>>>>
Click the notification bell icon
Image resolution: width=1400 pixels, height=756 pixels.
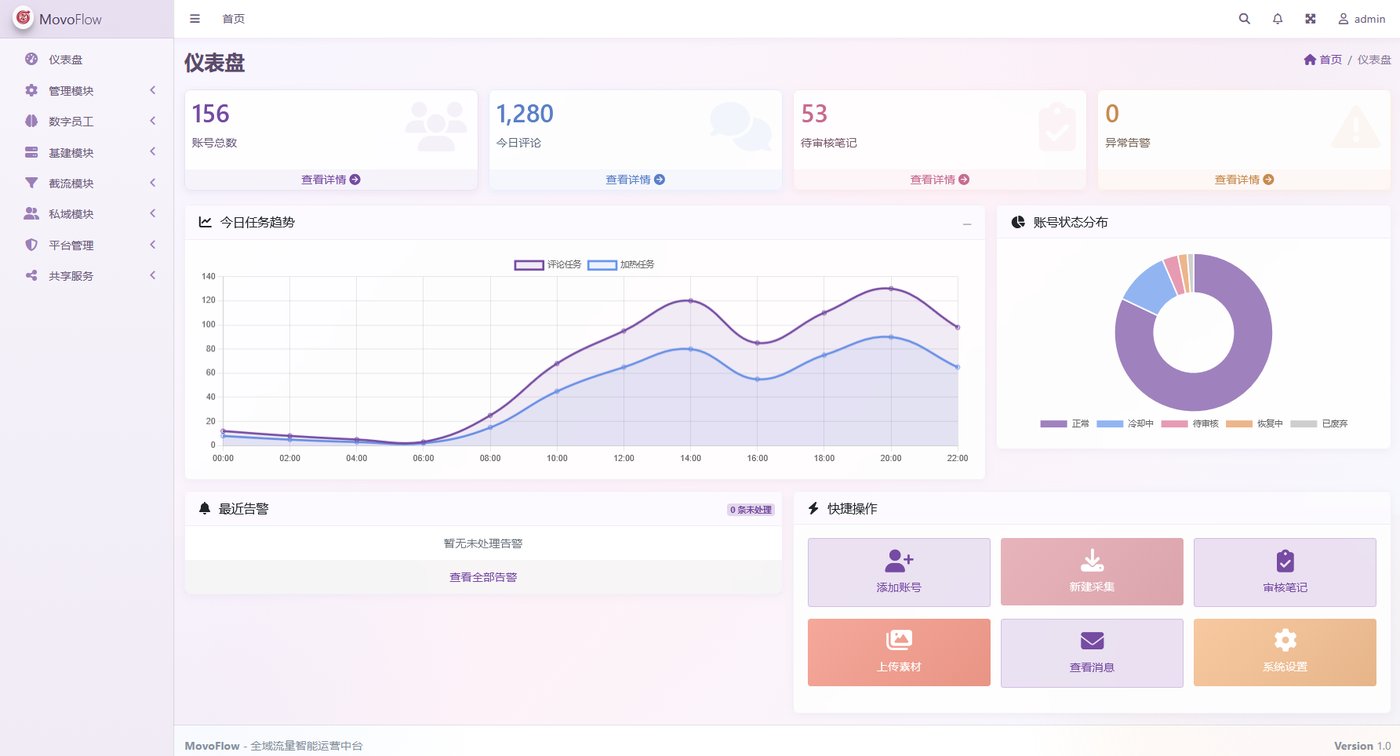(x=1277, y=18)
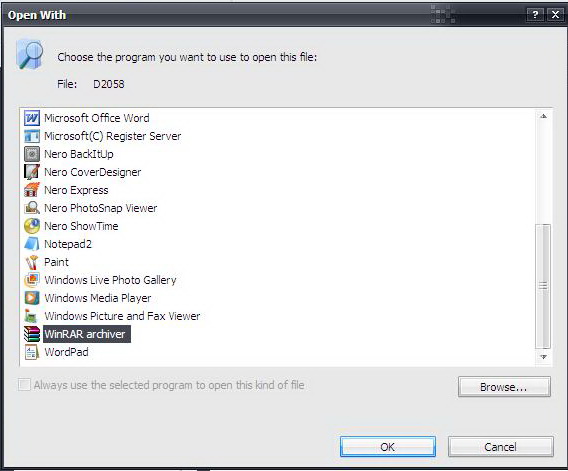Select the WordPad document icon
Viewport: 568px width, 471px height.
point(32,352)
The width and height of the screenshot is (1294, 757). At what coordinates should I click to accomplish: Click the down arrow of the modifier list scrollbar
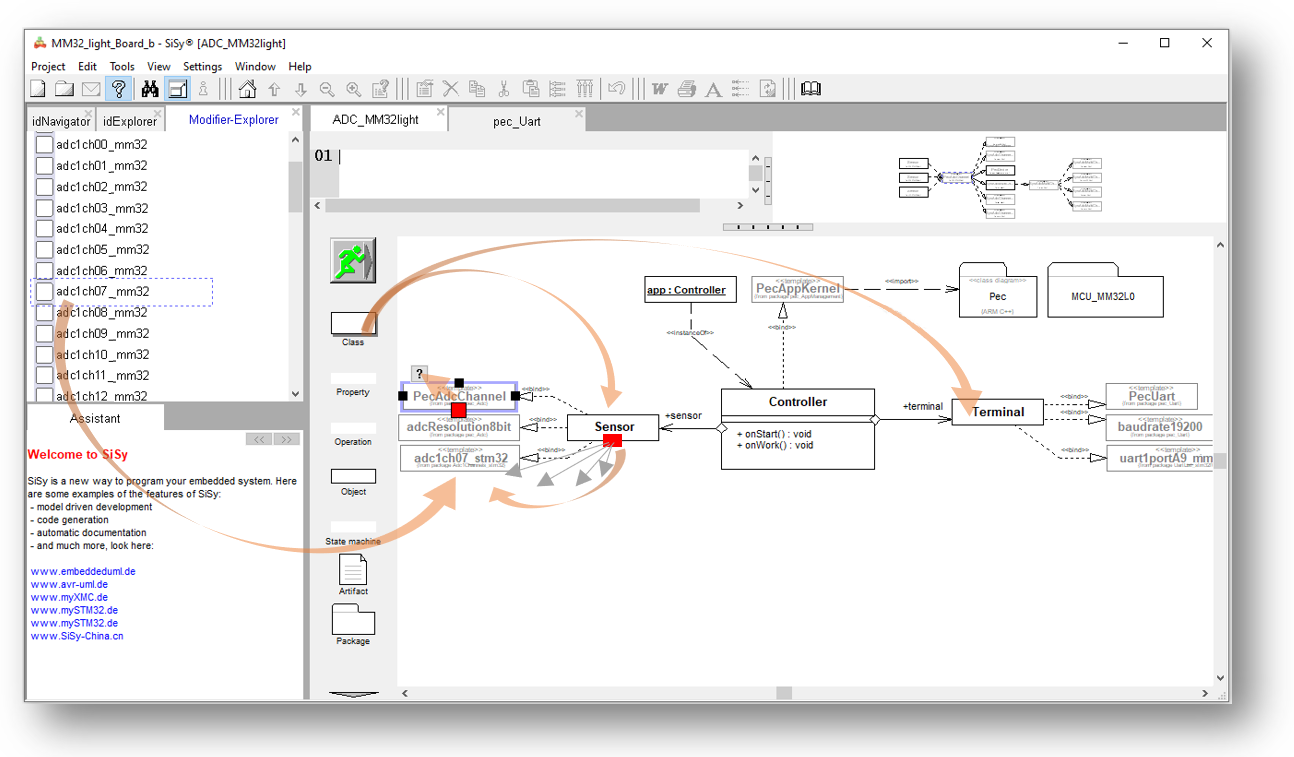pos(295,394)
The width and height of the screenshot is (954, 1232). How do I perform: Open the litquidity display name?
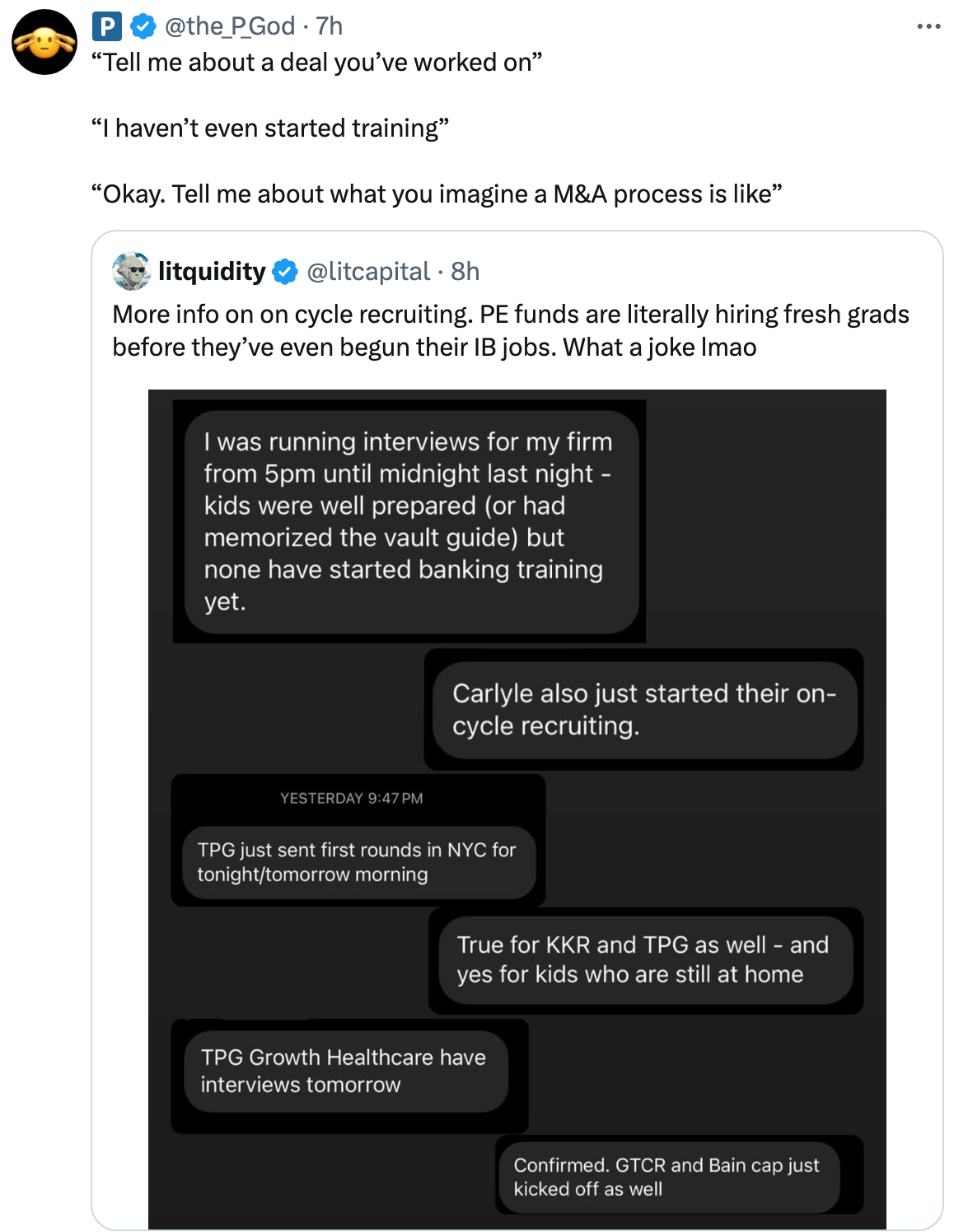tap(212, 271)
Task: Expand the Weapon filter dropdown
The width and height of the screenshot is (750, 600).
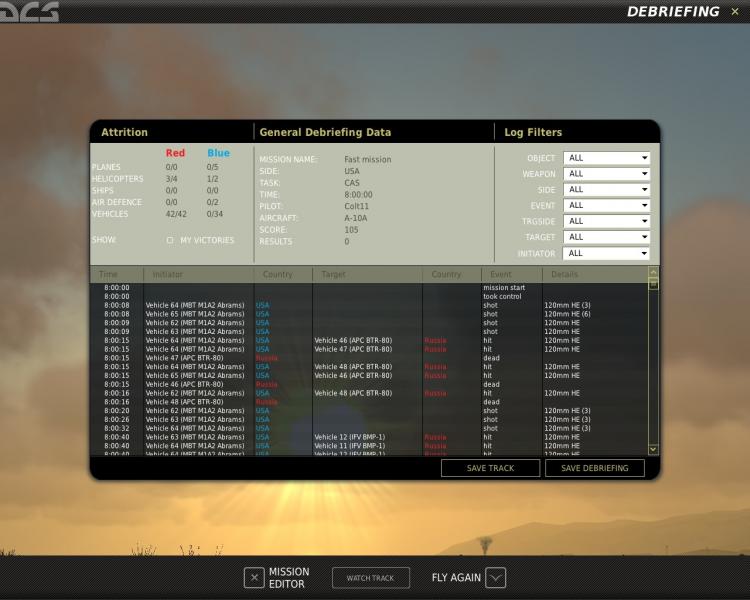Action: [607, 174]
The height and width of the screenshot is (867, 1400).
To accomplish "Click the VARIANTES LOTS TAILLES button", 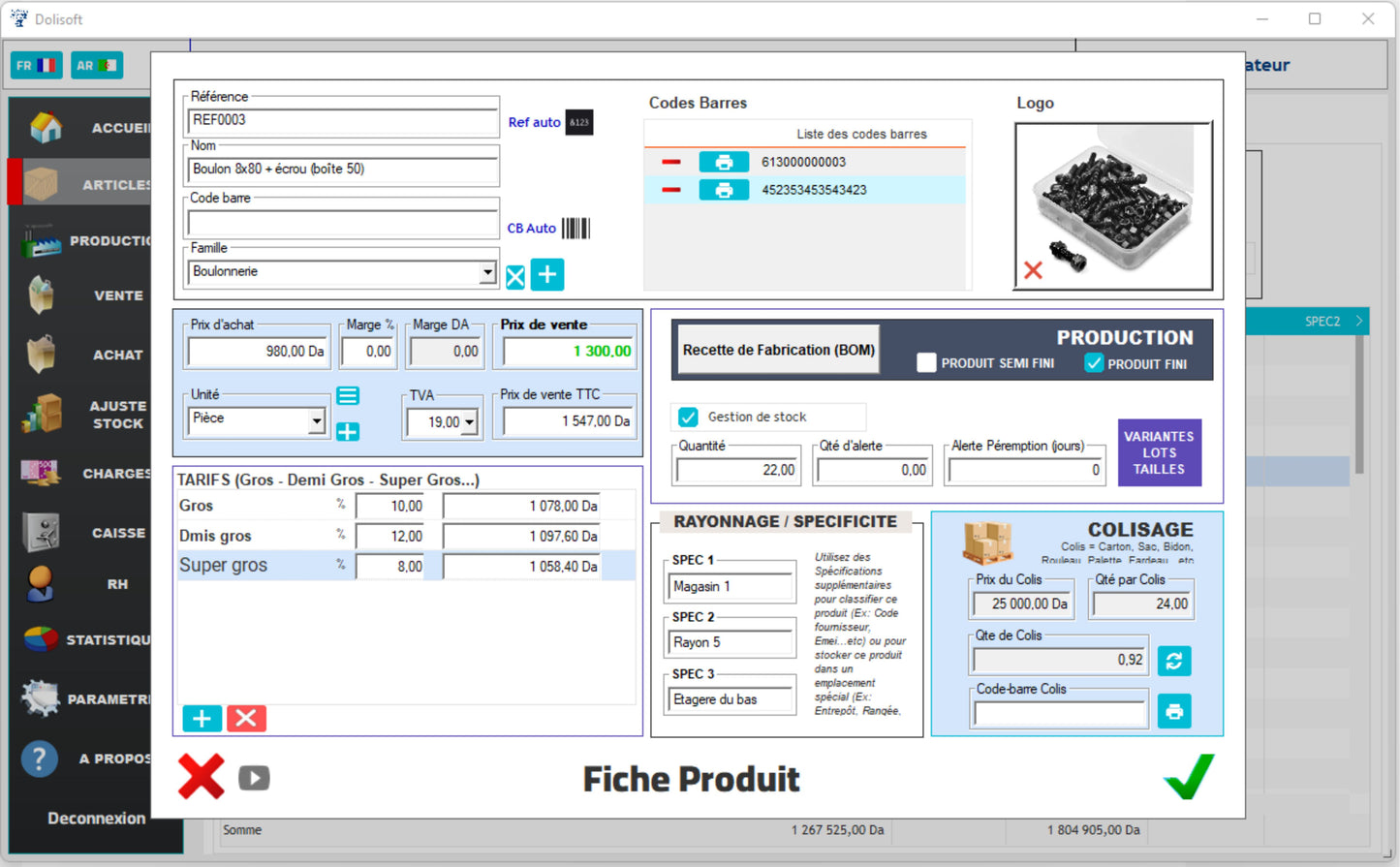I will tap(1159, 451).
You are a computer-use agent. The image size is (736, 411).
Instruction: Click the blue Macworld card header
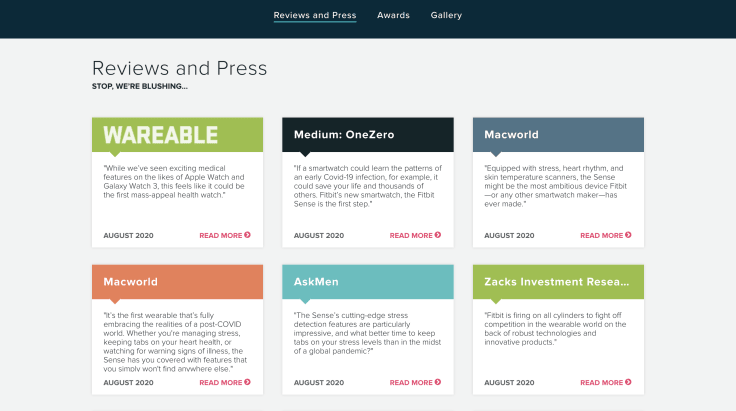point(559,135)
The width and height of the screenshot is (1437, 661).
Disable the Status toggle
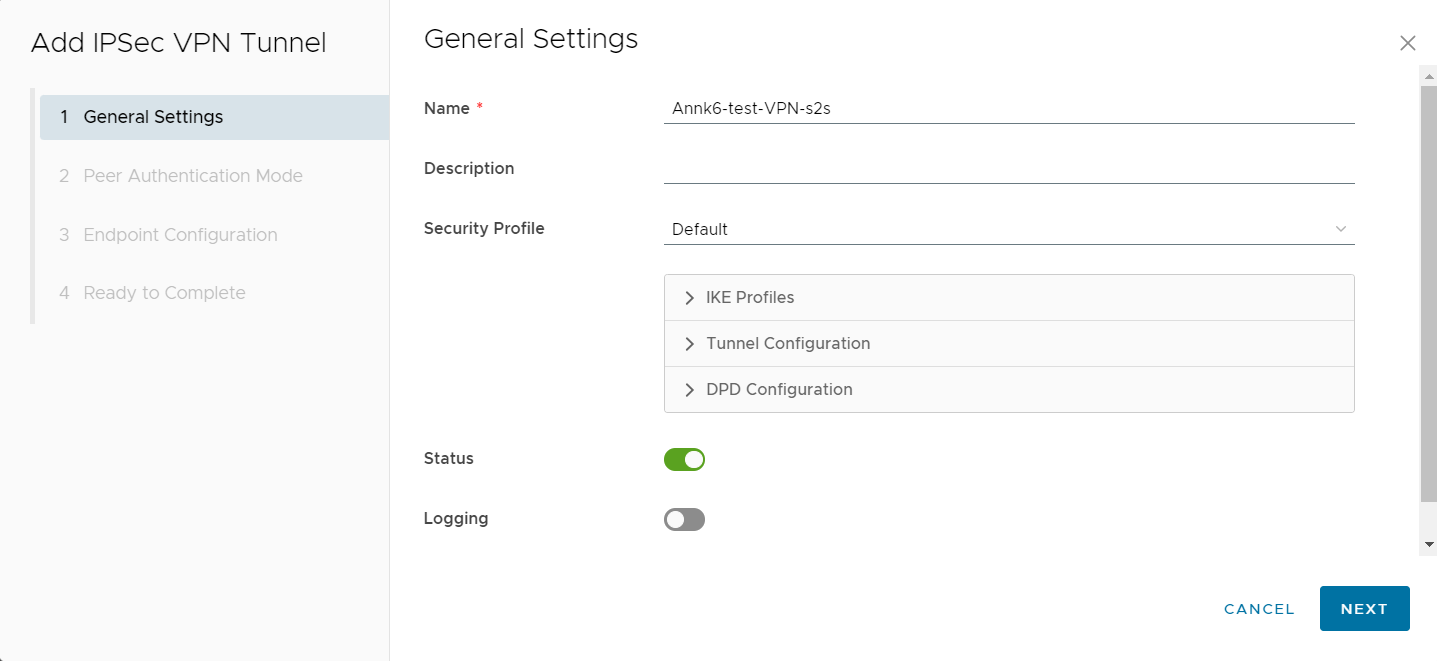(x=684, y=459)
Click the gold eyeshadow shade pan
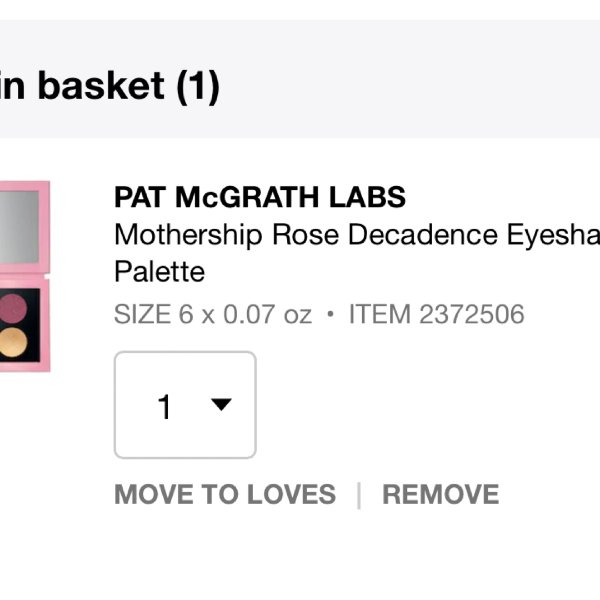Screen dimensions: 600x600 [x=14, y=342]
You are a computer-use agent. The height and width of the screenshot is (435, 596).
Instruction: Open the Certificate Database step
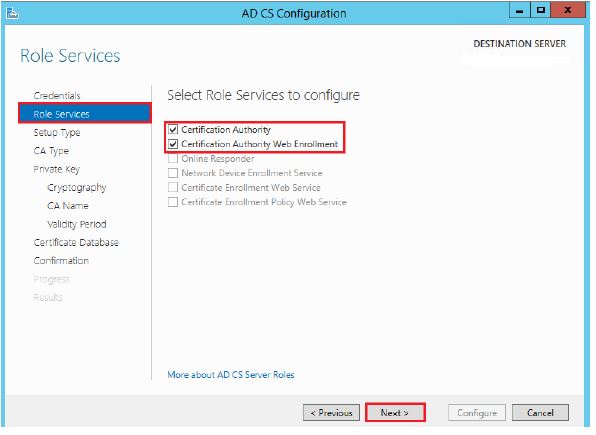coord(76,243)
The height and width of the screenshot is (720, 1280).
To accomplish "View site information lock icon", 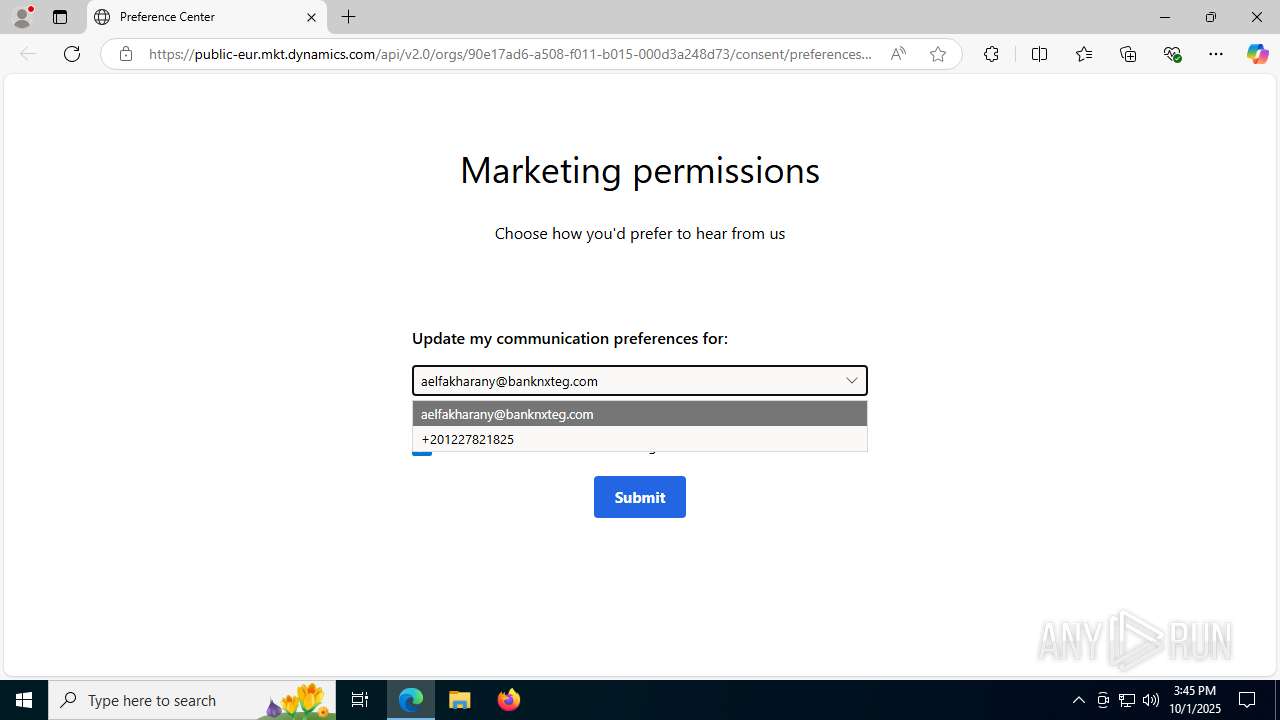I will click(x=126, y=54).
<<<<
## YOUR INSTRUCTIONS
Among the lines above, show every one that contains the string "agent".

## ANSWER BOX
You are a computer-use agent. The image size is (736, 411).
You are a computer-use agent. The height and width of the screenshot is (435, 596).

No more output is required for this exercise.